An 82-game sample is always the most reliable, so check out the kind of defense the Predators played since October:
(Image courtesy: Hockey Viz)
Peter Laviolette's squad limited scoring chances from the slot all season, with the opposition only generating chances from the outside and high in the zone. Rinne gets hot, and it makes sense that the series is over in four.
Nashville also played exceptionally disciplined hockey over the past week, taking only nine penalties in four games (the same can be said for Chicago, which took only eight). While the Blackhawks' power play ranked 19th at 18 percent during the season, Chicago puts out its most talented players when it's up a man, and there's some bloody exceptional talent on Joel Quenneville's bench. Two of Chicago's three (!) goals in the series came on the man advantage. Nashville had to stay out of the box, and it did.
Chicago won Cups in 2013 and 2015, and many had the team doing it again in 2017, after the club somewhat quietly dominated - you get used to it, truthfully - and finished atop the Western Conference. But, finally, the puck stopped bouncing the Blackhawks' way. They didn't win a game in April, losing their final four regular-season matches (three by a goal, and two in overtime), and then ran into Rinne.

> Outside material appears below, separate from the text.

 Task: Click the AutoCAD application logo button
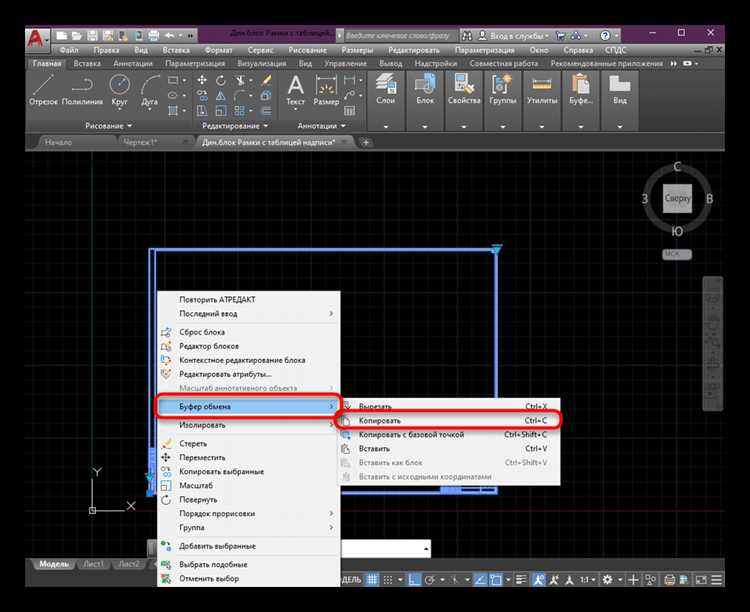[x=37, y=39]
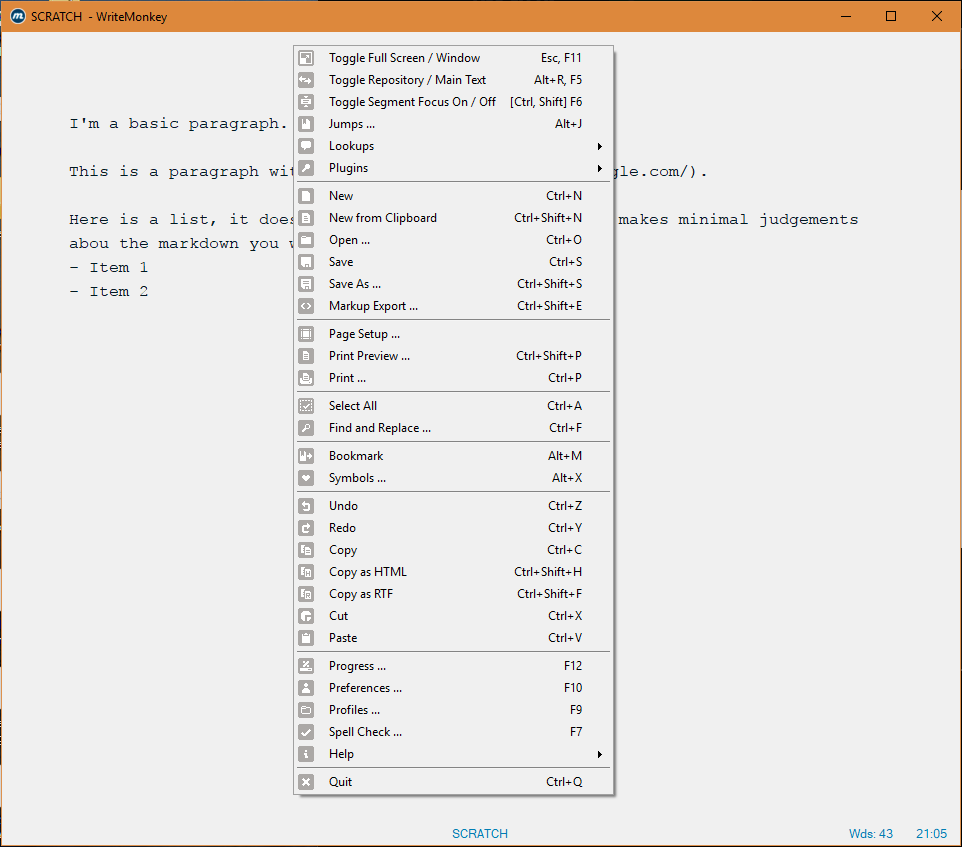Click the WriteMonkey logo in the title bar
962x847 pixels.
pyautogui.click(x=16, y=16)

This happens. It simply hasn't, recently, to the Blackhawks, and that's what makes it so surprising.
Cory Wilkins: The Blackhawks were a re-enactment of "Failure to Launch."

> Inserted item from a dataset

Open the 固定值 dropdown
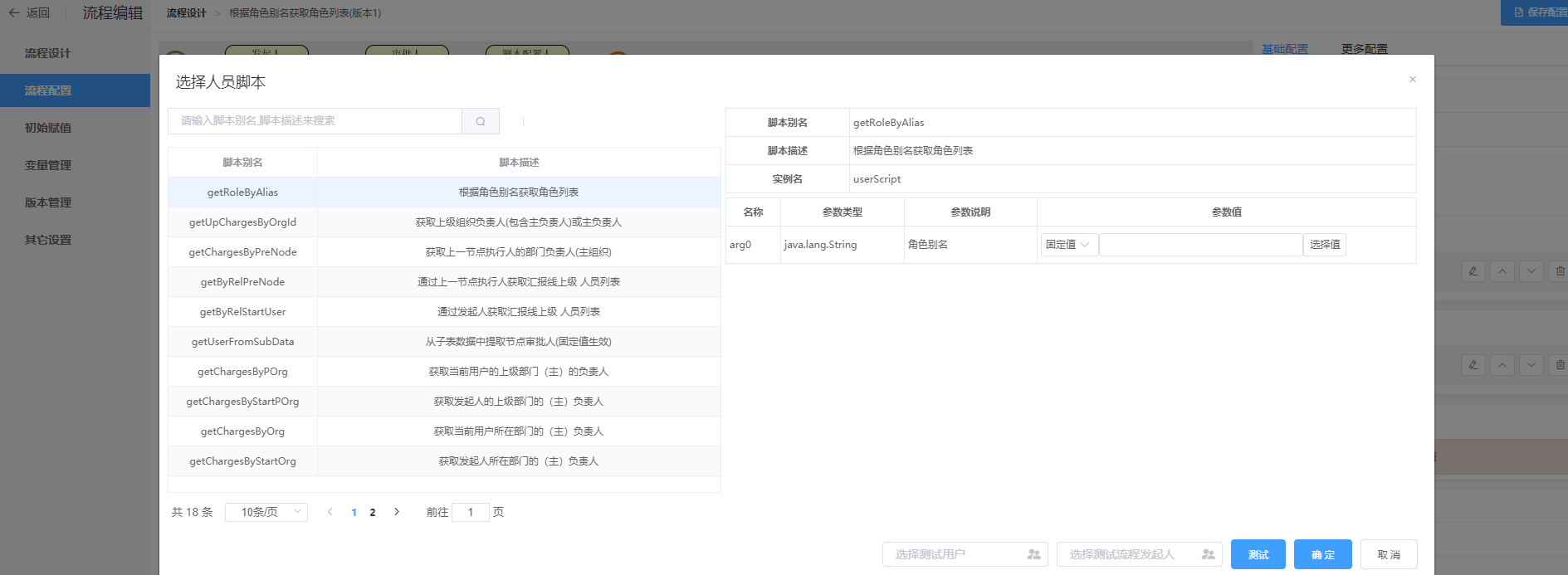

Down 3-0 in the series, Chicago head coach Joel Quenneville noted he would need everyone to contribute if his squad was to make a historic comeback against the Predators. Though, he emphasized it would be up to his club's top players to lead the charge.
They never delivered.
Patrick Kane, Artemi Panarin, Jonathan Toews - the team's top three scorers in the regular season - combined for two goals and three assists, with Toews' lone marker turning out meaningless, as he tallied late in the third period of Game 4 with the Predators already ahead 3-0.
Chicago's other top players were also missing in action through the opening-round series. Veteran winger Marian Hossa put up zero points through four games, as did a host of other key producers like Artem Anisimov and Ryan Hartman. Most shocking? Defenseman Duncan Keith was the Blackhawks' only blue-liner to registered a single point this postseason.
In all, the Blackhawks produced a meager three goals in four games. In the words of Carolina head coach Bill Peters: "Not good enough."
Josh Wegman: Nashville was the hungrier team. Plain and simple. The Preds have seen the Blackhawks flaunt their three Stanley Cup rings since 2010 and dominate the Central Division for years now. Enough, apparently, was enough.
Obviously the Blackhawks still took the ice and tried their best to win, but how desperate can you really be to win when most of your roster already has three Stanley Cup rings? Deep down, Nashville wanted it more. Absolutely nobody gave them a chance in this series. That was certainly bulletin-board material from the get go.
In my eyes, the Preds were an underachieving bunch all season long. They happened to play up to their potential at the right time. All they needed was some extra motivation. They have one of the most mobile defense corps in the NHL, one that was able to mitigate the speed of the Blackhawks. And of course, Rinne played the best hockey of his life.